Rewrite the stretch of data from the line containing "Task: Reply to the raffinagita1717 comment" through the line containing "pyautogui.click(x=998, y=756)", both ends included, keeping the requests and multiplying every coordinate in the answers by 2.3, rounded to whole numbers with halves rounded up. Reproduce only those lines.

■ Supplied material:
============

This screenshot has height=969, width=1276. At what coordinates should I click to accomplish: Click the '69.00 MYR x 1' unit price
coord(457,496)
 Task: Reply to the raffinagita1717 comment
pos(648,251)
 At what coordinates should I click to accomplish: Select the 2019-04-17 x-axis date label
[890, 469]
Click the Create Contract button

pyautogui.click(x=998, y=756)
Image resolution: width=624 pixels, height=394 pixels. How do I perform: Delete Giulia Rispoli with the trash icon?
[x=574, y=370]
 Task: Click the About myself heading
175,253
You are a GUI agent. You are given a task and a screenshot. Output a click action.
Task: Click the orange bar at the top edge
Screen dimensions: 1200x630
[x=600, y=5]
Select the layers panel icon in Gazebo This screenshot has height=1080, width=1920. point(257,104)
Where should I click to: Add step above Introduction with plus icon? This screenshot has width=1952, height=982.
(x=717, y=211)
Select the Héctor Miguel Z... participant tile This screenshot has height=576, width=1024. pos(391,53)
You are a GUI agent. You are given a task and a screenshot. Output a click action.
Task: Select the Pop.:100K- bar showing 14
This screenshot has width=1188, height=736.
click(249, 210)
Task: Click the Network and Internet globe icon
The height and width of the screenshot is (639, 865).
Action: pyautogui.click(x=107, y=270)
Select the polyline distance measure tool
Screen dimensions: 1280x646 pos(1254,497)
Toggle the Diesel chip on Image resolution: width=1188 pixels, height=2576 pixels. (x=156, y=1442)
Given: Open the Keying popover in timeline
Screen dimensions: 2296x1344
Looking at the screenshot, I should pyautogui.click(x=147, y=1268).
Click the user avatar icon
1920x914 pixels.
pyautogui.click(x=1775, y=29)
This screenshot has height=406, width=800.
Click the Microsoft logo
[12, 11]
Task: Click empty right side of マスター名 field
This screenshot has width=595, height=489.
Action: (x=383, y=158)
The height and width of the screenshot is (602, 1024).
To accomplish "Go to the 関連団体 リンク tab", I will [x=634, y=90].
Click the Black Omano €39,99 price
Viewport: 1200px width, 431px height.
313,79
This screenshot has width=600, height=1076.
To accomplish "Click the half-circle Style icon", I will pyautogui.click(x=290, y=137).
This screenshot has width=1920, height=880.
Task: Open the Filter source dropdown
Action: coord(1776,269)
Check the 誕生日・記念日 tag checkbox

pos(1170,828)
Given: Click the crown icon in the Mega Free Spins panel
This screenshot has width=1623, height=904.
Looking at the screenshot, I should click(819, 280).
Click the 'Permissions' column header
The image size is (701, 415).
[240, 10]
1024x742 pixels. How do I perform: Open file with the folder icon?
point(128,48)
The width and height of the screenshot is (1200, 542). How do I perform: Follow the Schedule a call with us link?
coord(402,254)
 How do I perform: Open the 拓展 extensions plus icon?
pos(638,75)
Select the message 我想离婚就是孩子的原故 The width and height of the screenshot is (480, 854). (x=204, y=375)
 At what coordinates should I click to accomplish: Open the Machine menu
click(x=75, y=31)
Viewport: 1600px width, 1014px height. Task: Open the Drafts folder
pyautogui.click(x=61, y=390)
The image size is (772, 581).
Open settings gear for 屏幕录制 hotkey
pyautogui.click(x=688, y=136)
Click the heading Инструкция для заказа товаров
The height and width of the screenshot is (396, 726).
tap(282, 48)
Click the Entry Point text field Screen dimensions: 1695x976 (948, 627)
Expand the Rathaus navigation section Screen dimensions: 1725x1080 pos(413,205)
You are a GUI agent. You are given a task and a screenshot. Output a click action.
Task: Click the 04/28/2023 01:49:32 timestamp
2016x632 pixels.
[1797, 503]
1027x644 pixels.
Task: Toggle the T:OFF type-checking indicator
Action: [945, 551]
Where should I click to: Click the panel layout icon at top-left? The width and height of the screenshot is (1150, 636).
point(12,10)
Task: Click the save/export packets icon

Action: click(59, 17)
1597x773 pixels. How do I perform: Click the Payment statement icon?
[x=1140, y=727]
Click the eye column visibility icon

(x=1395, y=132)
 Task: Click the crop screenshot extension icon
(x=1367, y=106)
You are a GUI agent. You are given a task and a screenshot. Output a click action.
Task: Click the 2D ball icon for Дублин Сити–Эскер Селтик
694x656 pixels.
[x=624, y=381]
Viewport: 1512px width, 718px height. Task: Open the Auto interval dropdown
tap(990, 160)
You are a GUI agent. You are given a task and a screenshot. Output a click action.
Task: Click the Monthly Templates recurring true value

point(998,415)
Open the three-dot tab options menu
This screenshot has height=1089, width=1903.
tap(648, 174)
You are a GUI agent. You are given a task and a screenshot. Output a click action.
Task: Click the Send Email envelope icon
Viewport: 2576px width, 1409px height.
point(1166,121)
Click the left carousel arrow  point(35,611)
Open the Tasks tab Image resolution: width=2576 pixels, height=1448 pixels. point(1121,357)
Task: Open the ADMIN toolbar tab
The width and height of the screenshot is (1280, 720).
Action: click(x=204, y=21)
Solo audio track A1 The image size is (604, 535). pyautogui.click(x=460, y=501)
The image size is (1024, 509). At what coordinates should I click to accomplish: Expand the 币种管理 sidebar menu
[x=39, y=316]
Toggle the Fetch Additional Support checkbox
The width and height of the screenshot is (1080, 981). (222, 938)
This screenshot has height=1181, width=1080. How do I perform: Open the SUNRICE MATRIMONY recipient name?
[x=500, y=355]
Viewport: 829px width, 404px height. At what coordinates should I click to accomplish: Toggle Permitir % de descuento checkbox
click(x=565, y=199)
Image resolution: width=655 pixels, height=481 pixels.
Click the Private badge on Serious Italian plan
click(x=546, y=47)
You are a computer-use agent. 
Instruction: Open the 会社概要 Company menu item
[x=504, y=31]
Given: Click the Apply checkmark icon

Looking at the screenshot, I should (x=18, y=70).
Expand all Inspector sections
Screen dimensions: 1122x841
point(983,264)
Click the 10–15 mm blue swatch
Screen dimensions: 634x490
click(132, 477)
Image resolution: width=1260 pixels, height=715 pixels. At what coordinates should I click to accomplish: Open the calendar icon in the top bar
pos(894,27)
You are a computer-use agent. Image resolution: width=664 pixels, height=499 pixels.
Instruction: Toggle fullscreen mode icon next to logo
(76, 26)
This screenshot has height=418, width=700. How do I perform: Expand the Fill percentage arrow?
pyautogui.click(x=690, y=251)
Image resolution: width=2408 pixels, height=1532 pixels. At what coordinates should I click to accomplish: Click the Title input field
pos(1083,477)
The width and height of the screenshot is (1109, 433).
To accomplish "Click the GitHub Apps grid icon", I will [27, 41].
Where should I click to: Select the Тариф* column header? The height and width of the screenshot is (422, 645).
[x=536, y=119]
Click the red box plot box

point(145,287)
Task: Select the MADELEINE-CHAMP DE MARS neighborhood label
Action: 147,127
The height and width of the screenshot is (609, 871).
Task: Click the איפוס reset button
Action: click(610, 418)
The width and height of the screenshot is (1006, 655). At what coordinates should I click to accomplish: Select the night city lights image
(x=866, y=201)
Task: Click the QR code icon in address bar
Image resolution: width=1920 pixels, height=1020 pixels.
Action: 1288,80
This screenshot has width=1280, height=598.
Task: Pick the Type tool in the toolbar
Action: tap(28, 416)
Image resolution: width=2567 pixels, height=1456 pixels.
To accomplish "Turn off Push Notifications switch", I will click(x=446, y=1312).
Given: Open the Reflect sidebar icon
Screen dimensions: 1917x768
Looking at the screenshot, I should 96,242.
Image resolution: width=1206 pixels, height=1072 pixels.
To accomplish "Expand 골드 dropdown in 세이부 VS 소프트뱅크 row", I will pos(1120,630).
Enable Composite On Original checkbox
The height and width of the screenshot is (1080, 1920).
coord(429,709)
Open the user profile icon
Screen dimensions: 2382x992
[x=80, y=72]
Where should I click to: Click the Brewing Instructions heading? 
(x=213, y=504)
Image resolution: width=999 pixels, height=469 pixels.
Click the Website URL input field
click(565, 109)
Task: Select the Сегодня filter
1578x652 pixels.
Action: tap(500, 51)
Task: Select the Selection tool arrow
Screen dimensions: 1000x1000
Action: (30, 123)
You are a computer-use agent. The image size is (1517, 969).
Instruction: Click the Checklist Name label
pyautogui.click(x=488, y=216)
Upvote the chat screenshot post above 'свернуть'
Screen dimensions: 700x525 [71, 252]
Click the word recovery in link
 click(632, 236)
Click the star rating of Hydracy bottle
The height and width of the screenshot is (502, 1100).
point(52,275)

============

■ Solution:
 Task: Reply to the raffinagita1717 comment
pos(1490,577)
 At what coordinates should I click to accomplish: Select the 2019-04-17 x-axis date label
[2047, 1079]
Click the Create Contract button

pyautogui.click(x=2295, y=1739)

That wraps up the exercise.